─── Records to use ───
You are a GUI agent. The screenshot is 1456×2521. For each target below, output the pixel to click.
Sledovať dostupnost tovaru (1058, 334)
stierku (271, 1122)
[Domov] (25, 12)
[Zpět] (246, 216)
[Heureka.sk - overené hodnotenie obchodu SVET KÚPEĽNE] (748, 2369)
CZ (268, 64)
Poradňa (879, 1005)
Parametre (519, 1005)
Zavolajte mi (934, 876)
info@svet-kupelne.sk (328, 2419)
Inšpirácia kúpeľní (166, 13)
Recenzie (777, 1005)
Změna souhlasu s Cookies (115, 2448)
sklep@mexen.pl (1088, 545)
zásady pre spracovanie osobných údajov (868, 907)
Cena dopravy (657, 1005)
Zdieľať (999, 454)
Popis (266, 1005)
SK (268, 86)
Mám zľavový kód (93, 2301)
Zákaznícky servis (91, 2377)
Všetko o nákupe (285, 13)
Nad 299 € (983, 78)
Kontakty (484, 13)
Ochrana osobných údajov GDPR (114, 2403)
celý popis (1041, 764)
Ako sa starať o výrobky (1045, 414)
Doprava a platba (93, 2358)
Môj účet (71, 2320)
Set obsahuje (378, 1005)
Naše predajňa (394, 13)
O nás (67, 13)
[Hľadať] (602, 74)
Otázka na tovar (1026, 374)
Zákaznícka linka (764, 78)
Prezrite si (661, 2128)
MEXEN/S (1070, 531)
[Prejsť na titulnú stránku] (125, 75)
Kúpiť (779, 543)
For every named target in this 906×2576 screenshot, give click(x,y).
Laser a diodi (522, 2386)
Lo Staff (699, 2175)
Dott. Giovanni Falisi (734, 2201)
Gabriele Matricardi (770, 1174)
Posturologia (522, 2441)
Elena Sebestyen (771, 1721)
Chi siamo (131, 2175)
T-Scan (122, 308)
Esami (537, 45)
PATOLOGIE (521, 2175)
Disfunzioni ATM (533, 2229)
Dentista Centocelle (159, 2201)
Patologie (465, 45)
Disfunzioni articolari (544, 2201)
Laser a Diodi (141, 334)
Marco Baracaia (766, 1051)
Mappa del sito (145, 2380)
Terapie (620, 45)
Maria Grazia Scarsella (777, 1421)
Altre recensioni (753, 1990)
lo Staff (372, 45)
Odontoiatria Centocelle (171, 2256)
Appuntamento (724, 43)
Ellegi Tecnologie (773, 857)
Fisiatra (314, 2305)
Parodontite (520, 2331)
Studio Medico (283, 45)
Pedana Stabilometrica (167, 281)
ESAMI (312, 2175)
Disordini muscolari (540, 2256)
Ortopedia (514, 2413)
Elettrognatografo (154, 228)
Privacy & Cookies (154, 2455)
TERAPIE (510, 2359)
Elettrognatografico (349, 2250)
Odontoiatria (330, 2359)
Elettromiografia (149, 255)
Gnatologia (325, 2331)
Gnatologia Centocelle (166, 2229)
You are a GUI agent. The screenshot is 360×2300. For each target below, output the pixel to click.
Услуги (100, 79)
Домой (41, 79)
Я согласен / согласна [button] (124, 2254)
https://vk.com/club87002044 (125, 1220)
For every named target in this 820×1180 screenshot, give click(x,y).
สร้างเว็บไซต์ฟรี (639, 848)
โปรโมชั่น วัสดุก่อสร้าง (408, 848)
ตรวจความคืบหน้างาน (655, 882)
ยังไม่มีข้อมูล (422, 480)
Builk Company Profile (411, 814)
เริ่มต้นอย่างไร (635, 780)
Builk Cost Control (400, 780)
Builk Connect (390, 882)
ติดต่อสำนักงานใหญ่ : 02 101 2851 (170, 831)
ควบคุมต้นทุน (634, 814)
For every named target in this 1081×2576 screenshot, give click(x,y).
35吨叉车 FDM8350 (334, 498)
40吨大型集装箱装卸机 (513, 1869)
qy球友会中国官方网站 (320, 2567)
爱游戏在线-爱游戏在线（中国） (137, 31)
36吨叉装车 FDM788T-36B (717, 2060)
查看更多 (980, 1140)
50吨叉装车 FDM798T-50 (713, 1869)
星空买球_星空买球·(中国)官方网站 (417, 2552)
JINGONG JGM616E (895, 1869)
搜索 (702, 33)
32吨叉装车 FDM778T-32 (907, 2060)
───
Your answer must be the lines above from the one containing "Všetko o nákupe (285, 13)" to the one containing "Dott. Giovanni Falisi (734, 2201)", both included, restated word for word.

Všetko o nákupe (285, 13)
Nad 299 € (983, 78)
Kontakty (484, 13)
Ochrana osobných údajov GDPR (114, 2403)
celý popis (1041, 764)
Ako sa starať o výrobky (1045, 414)
Doprava a platba (93, 2358)
Môj účet (71, 2320)
Set obsahuje (378, 1005)
Naše predajňa (394, 13)
O nás (67, 13)
[Hľadať] (602, 74)
Otázka na tovar (1026, 374)
Zákaznícka linka (764, 78)
Prezrite si (661, 2128)
MEXEN/S (1070, 531)
[Prejsť na titulnú stránku] (125, 75)
Kúpiť (779, 543)
For every named target in this 906×2576 screenshot, give click(x,y).
Laser a diodi (522, 2386)
Lo Staff (699, 2175)
Dott. Giovanni Falisi (734, 2201)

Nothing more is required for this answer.